It’s been nearly two weeks since Texas Gov. Rick Perry (R) was indicted on two felony counts, and at this point, some critics of the indictment are still struggling with the basic details. That includes the governor himself.
Over the weekend, for example, Peggy Noonan told a national television audience the case against Perry is an example of “local Democratic overreach.” Reminded that this doesn’t make sense – local Dems weren’t involved in any way – Noonan said the case “looks crazy” anyway.
A day prior, Perry seemed just as confused. The Houston Chronicle suggested it might be another “oops moment” for the Texas governor.
As Gov. Rick Perry addressed business leaders in New Hampshire last Friday, he was asked about the two-count felony indictment he’s facing back home.His answer, according to ABC News: “I’ve been indicted by that same body now for I think two counts, one of bribery, which I’m not a lawyer, so I don’t really understand the details here.”Bribery? Really?
The “details,” for what it’s worth, are that Perry was indicted on two counts: “abuse of official capacity” and “coercion of a public official.” The governor may think he was charged with bribery, but he was not.
The broader question, however, is why Perry, a likely presidential candidate, seems so confused. I realize the governor isn’t, shall we say, detail-oriented, but he’s facing two felony counts. If convicted, the penalty could include jail time.
Sure, there are going to be legal nuances to the case that can be left to attorneys, but maybe Perry should at least know what he’s been charged with?
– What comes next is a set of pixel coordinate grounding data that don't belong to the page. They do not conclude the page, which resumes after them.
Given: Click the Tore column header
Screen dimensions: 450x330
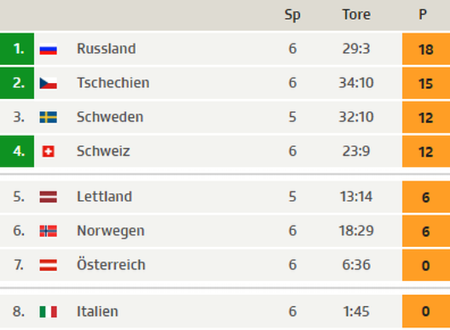Looking at the screenshot, I should 356,15.
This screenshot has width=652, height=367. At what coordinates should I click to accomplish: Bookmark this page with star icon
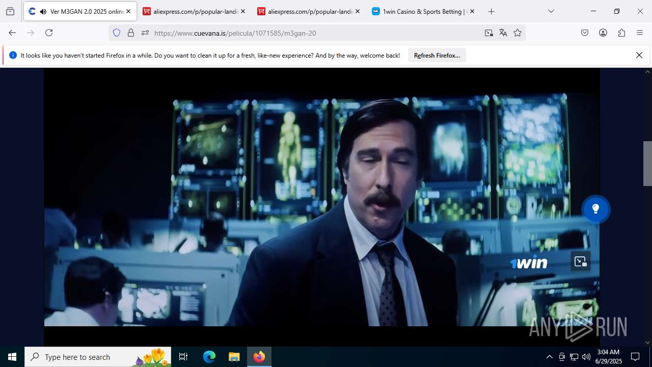[518, 33]
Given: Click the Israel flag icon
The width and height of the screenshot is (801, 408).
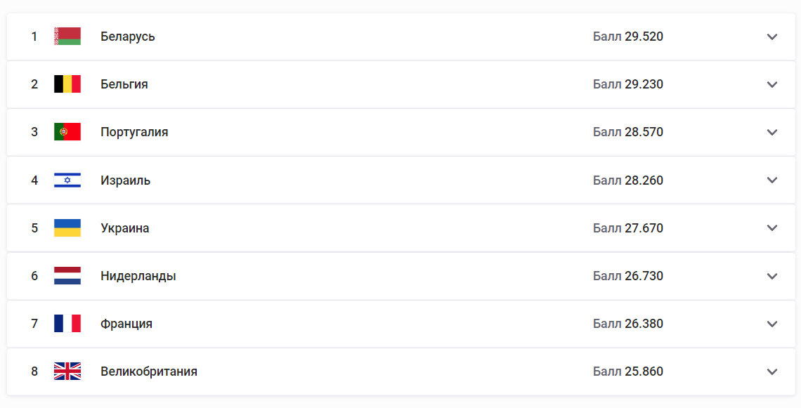Looking at the screenshot, I should (67, 180).
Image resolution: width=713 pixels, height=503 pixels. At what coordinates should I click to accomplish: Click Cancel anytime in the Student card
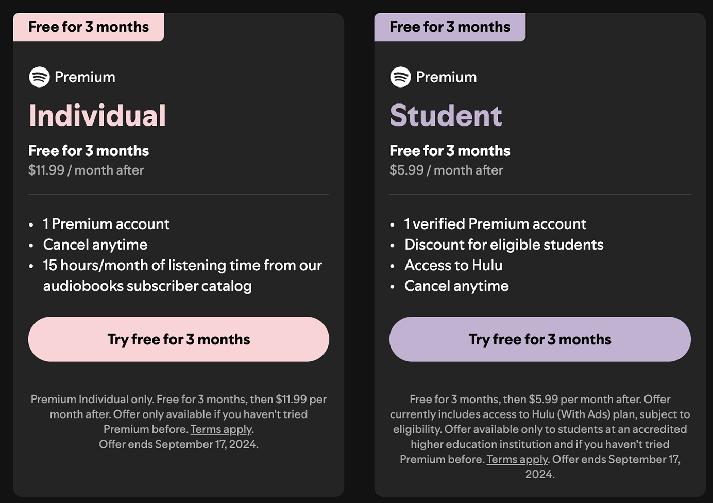coord(456,286)
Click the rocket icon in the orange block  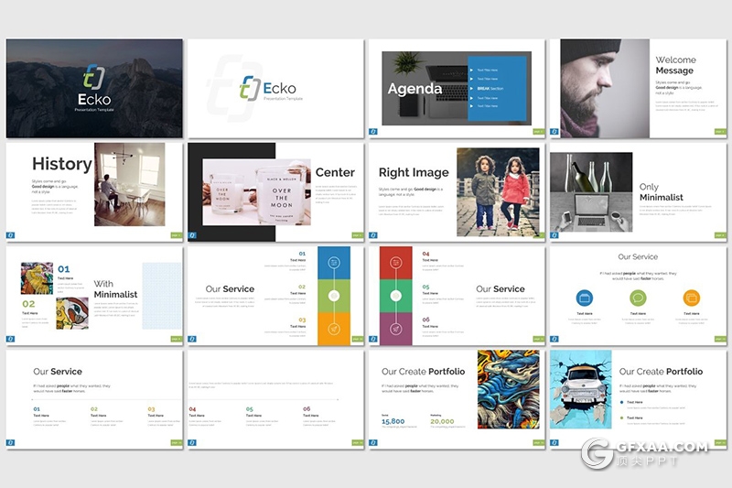tap(334, 329)
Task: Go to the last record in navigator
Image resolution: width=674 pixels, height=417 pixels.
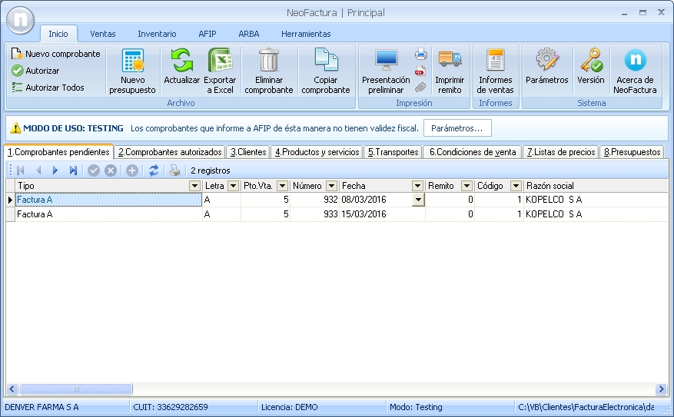Action: point(73,170)
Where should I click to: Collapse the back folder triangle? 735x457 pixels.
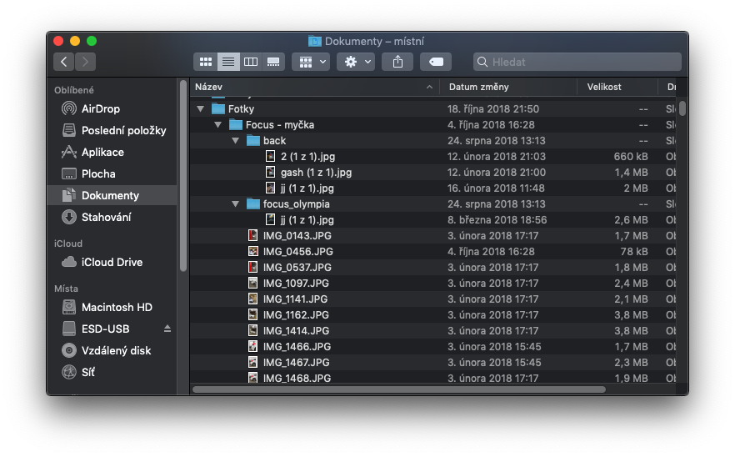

Of course, in nearly every political story, there’s a context to keep in mind. Candidates develop a reputation and become known by their strengths and weaknesses – and those perceptions ultimately shape a prism through which events are seen. Chris Christie is a bully; John McCain is a cantankerous hawk; Mitt Romney is an out-of-touch gazillionaire, etc.
But if the general knock on Perry is that he’s a little slow on the uptake, he’ll have to work that much harder to prove he’s sharp enough for the job.
He can start by remembering which criminal charges he’s currently facing.